Download Model Weights
Automatic Download via Roboflow Inference (Recommended)
Roboflow Inference is our open-source, scalable system for running models locally on CPU and GPU devices.
This is the fastest and most reliable way to get started. When you use Inference, you do not need to manage files or versioning; Roboflow Inference automatically fetches and caches your model weights the first time you run your code.
- How it works: On your first inference request, the weights are downloaded from Roboflow's servers and stored locally. All future predictions use this local cache -- images are not sent to the cloud.
- Deployment options:
- Workflows: For production-ready multi-step computer vision workflows
- Python Inference SDK: For Python integration
By default, model weights are stored in /tmp/cache, which is cleared on system reboot. For production deployments or scenarios where you need weights to persist across reboots, you must configure a persistent cache directory using the MODEL_CACHE_DIR environment variable (see Cache Location below).
For enterprise deployments requiring completely disconnected operation, see our Enterprise Offline Mode documentation. This guide focuses on model weights download and caching, while maintaining connectivity for usage tracking, billing, and workflow updates.
Cache Location
By default, model weights are cached in /tmp/cache. This directory is cleared on system reboot, which means you will need to re-download model weights after each restart.
For production deployments or any scenario where you need weights to persist across reboots, you must configure a persistent cache directory using the MODEL_CACHE_DIR environment variable:
import os
# Set to a persistent directory (not /tmp)
os.environ["MODEL_CACHE_DIR"] = "/home/user/.roboflow/cache"
from inference import get_model
# ... rest of your code
Alternatively, set it system-wide:
export MODEL_CACHE_DIR="/home/user/.roboflow/cache"
Make sure the directory exists and has appropriate permissions:
mkdir -p /home/user/.roboflow/cache
chmod 755 /home/user/.roboflow/cache
When running Inference in Docker, mount a persistent cache volume to preserve weights across container restarts. See Docker Configuration Options for details.
Native Python API
The native Python API automatically downloads and caches weights when you load a model with get_model().
Pre-downloading Weights
from inference import get_model
# Load model (downloads and caches weights)
model = get_model(
model_id="rfdetr-base",
api_key="YOUR_ROBOFLOW_API_KEY"
)
print("Model weights cached!")
Running Inference
from inference import get_model
# Uses cached weights for on-device inference
model = get_model(
model_id="rfdetr-base",
api_key="YOUR_ROBOFLOW_API_KEY"
)
results = model.infer("path/to/image.jpg")

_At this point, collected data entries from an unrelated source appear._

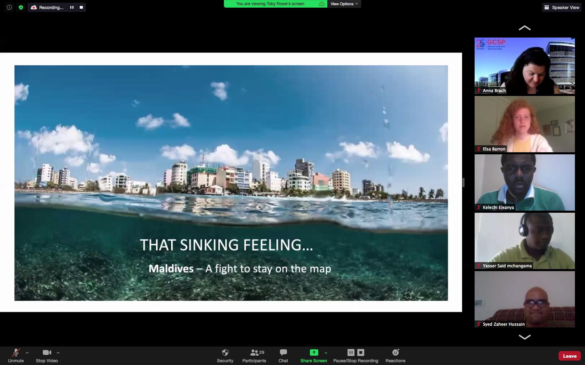Open the Participants panel
Image resolution: width=585 pixels, height=365 pixels.
(x=254, y=356)
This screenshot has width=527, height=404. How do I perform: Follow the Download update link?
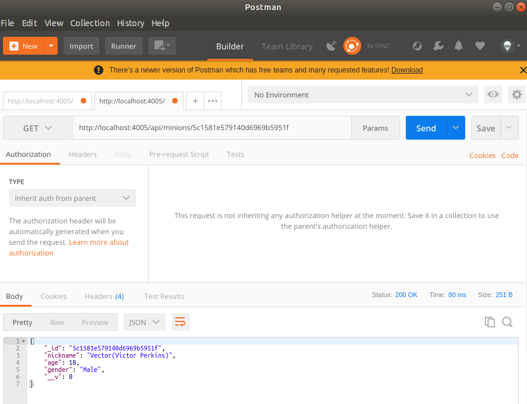407,70

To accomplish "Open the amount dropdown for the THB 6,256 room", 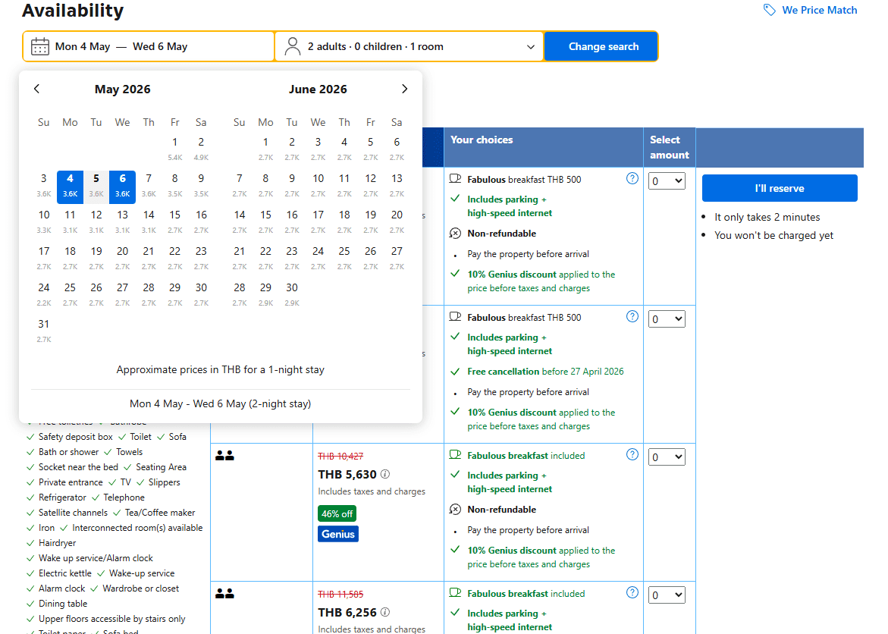I will pos(666,595).
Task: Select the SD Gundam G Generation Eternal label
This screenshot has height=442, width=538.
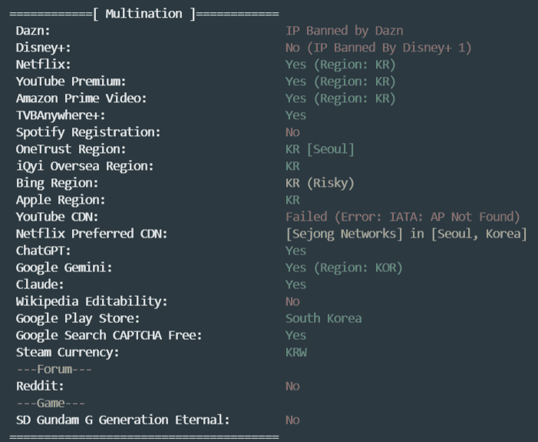Action: pos(123,420)
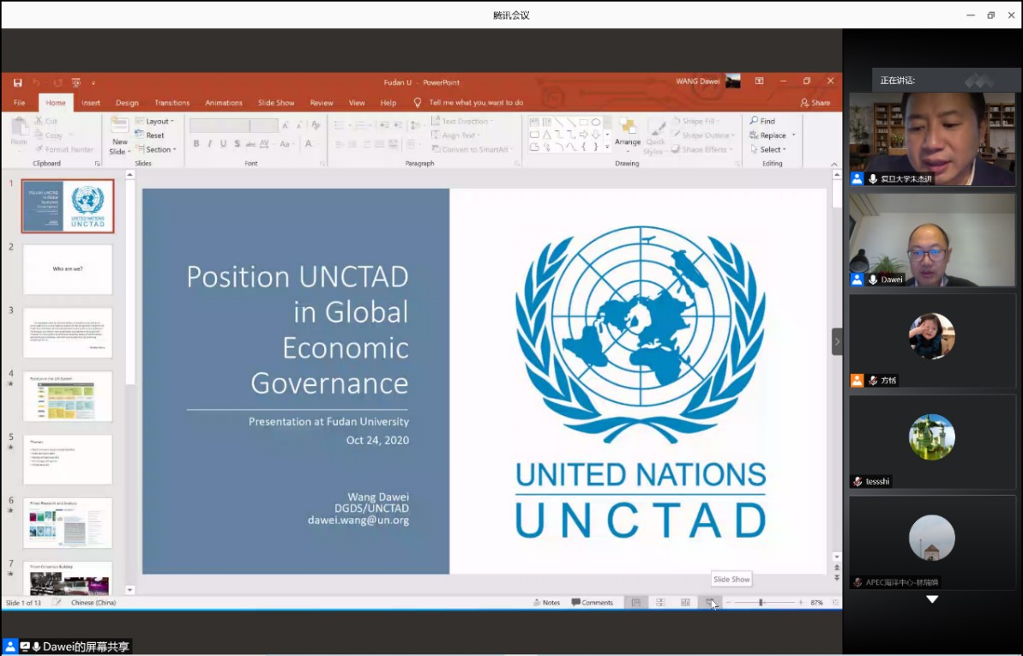The height and width of the screenshot is (656, 1023).
Task: Click the Share button
Action: 815,103
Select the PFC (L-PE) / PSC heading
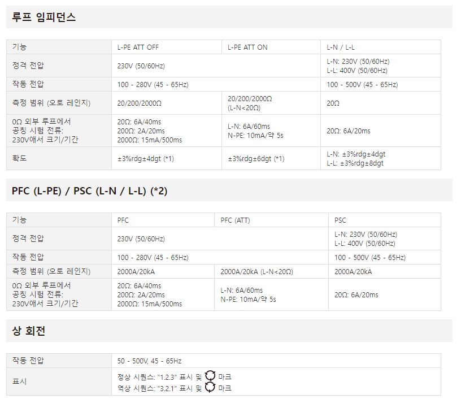This screenshot has width=461, height=403. pyautogui.click(x=89, y=191)
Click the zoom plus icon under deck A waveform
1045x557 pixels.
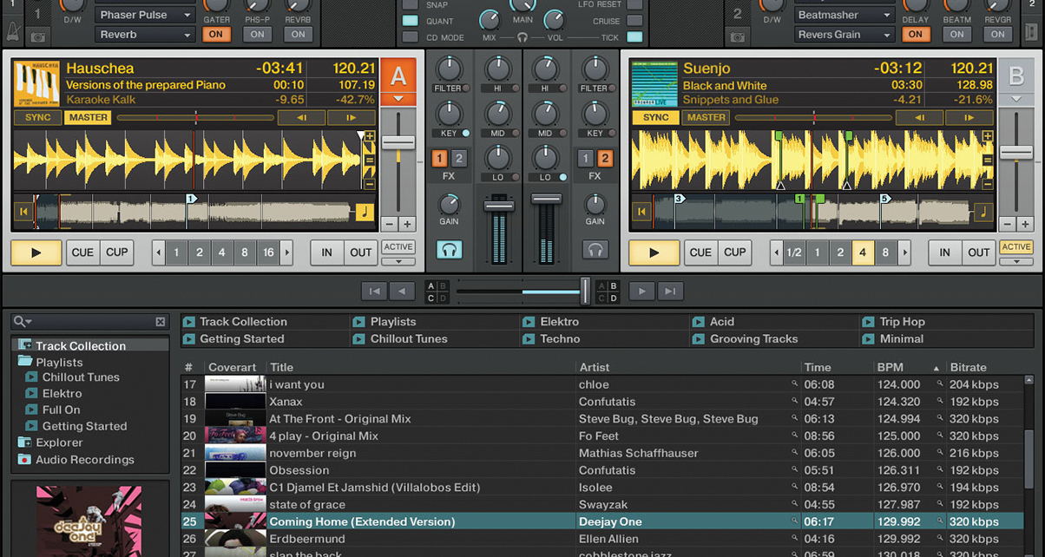(406, 224)
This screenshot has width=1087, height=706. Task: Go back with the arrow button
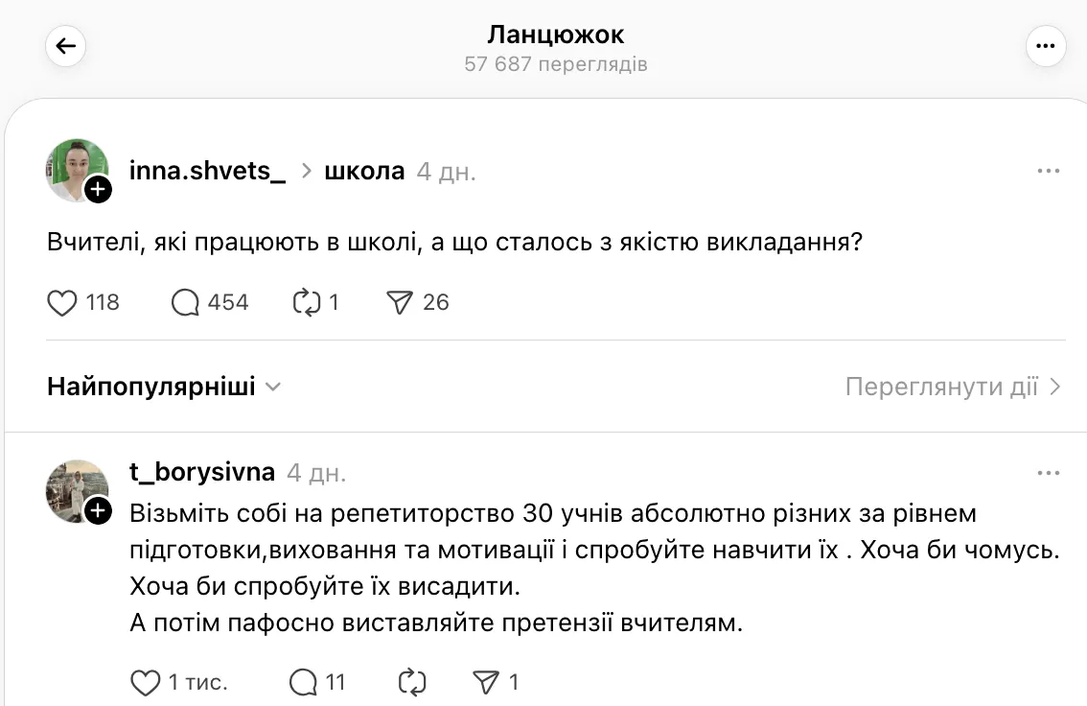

Manual Model Weights Download
Sometimes you may need the raw weights file (e.g., a PyTorch .pt file) to run on devices Roboflow does not yet natively support, such as custom Android implementations.
Premium Feature: Manual weights download is only available for paid users on Core plans and certain Enterprise customers. Read more on the Pricing page.
Method A: Roboflow Platform
Navigate to the Model version within your Project. If your plan allows, clicking the "Download Weights" button will allow you to download the weights. This will provide a file you can convert for use on embedded devices.
Method B: Python SDK
You can also use the Roboflow Python package to download weights directly to your directory:
import roboflow
rf = roboflow.Roboflow(api_key="YOUR_API_KEY")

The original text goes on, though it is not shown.